── Fragmento seleccionado
Felipe y Pamela viven en un mundo imaginario. En un palacio imaginario con todas las riquezas que uno podría desear. Riquezas que involucran su trabajo, su hijo, sus libros, sus obras. Viven en un paraíso idílico que todos nosotros somos demasiado estúpidos como para imaginar como ellos lo imaginan. Donde nosotros veríamos carencia, miseria, falta de las necesidades más elementales para vivir, ellos ven un mundo en el que lo único que cuenta es la felicidad y el gusto por hacer lo que te venga en gana. Están casi totalmente despojados de las cosas que incluso las personas más humildes necesitarían para poder subsistir. Donde alguien vio un sillón inservible ellos vieron una oportunidad para añadir un mueble a su sala. En ese sillón fue donde dormí. Y dormí muy a gusto.
Pasé la segunda noche en San Felipe de Aconcagua con estos nuevos amigos, entre ceniceros inventados, varias cajetillas de cigarros, una garrafa de estupendo vino, rodeado de papeles en el suelo, contribuciones para la revista que les llegan de todos los alrededores de Santiago, así como rodeado del aroma de una "cazuela" que preparaba el Pato para la cena. La cazuela era en realidad lo que nosotros conocemos como caldo de verduras. El Pato tardó diez horas en preparar la cazuela, y fue el tiempo suficiente para que todos los invitados -Héctor, Sandra, Da Vinci, Pato, yo- pudiéramos sentirnos en un hogar que irradiaba calor, serenidad, ideas, amor, pasión por la literatura y la vida en general.
Héctor, en el interim, trabajaba con una cocción que llaman en estos lares "navegado". Se trata de vino calentado a fuego lento, con naranjas recién cortadas del naranjo y unos palillos de canela. El origen del nombre me lo explicó Da Vinci. Cuenta la historia que, hace varios siglos atrás, un barco cargado de barricas con vino cruzó el Atlántico rumbo a Europa, en pleno verano. El barco se paseó errabundo por varias semanas, ya que los tripulantes tuvieron que regresar a la costa de sudamérica una, dos, tres veces, por razones que no explicó Da Vinci. El vino estaba tan "navegado", que para cuando llegó a Europa, estaba casi hirviendo.
Es bueno el navegado.
Y también resultó deliciosa la cena, unas papas inmensas y unos trozos de carne que se desmoronaban en el tenedor. Un caldo con verduras y pasta que se convirtió en todo un festín, que sirvió de acompañamiento a otra desvelada de lo más deliciosa.
Cuando vas a servir de la garrafa de vino, se acostumbra ponerte la garrafa en el hombro izquierdo. Con el dedo índice de tu mano izquierda, tomas el sostén de la garrafa, y lentamente lo desciendes hacia donde sostienes el vaso con tu mano derecha, casi pegado a tu pecho. Repites esto cuantas veces te permita la noche, el vino, y la posible borrachera que acompañas de charlas amenas y risas constantes.
────
§ **Tarea pendiente**
Copia el tramo del relato de la velada en San Felipe que comienza en "Es bueno el" y termina en "lo más deliciosa.", renombrando "papas" como "patatas".
── Datos en bruto
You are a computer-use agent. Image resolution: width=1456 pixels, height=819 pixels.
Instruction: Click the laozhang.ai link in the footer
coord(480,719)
────
── Datos en bruto
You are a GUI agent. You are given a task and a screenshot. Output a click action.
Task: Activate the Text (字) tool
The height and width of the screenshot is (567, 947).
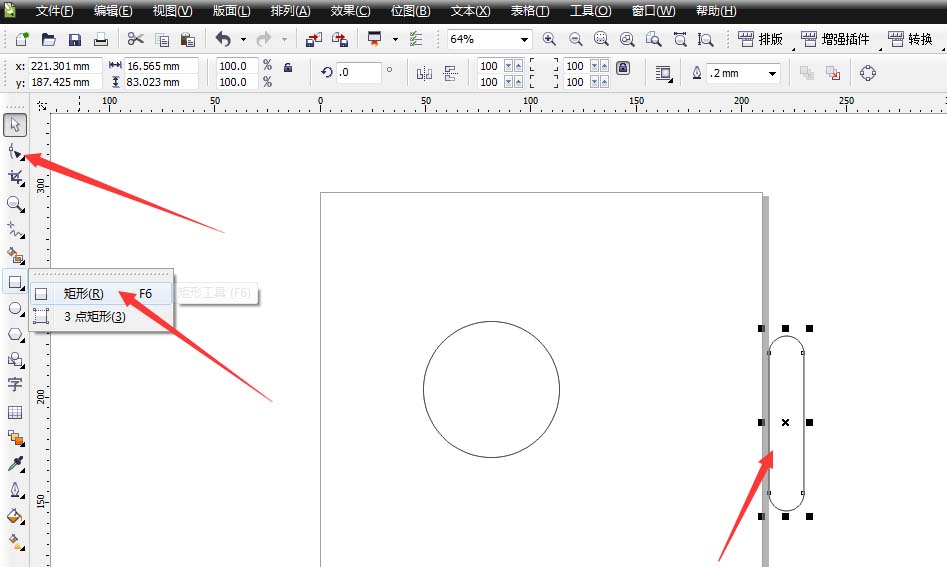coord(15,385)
────
── Datos en bruto
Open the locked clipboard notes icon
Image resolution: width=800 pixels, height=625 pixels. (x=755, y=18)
────
§ **Respuesta al ejercicio**
Es bueno el navegado.
Y también resultó deliciosa la cena, unas patatas inmensas y unos trozos de carne que se desmoronaban en el tenedor. Un caldo con verduras y pasta que se convirtió en todo un festín, que sirvió de acompañamiento a otra desvelada de lo más deliciosa.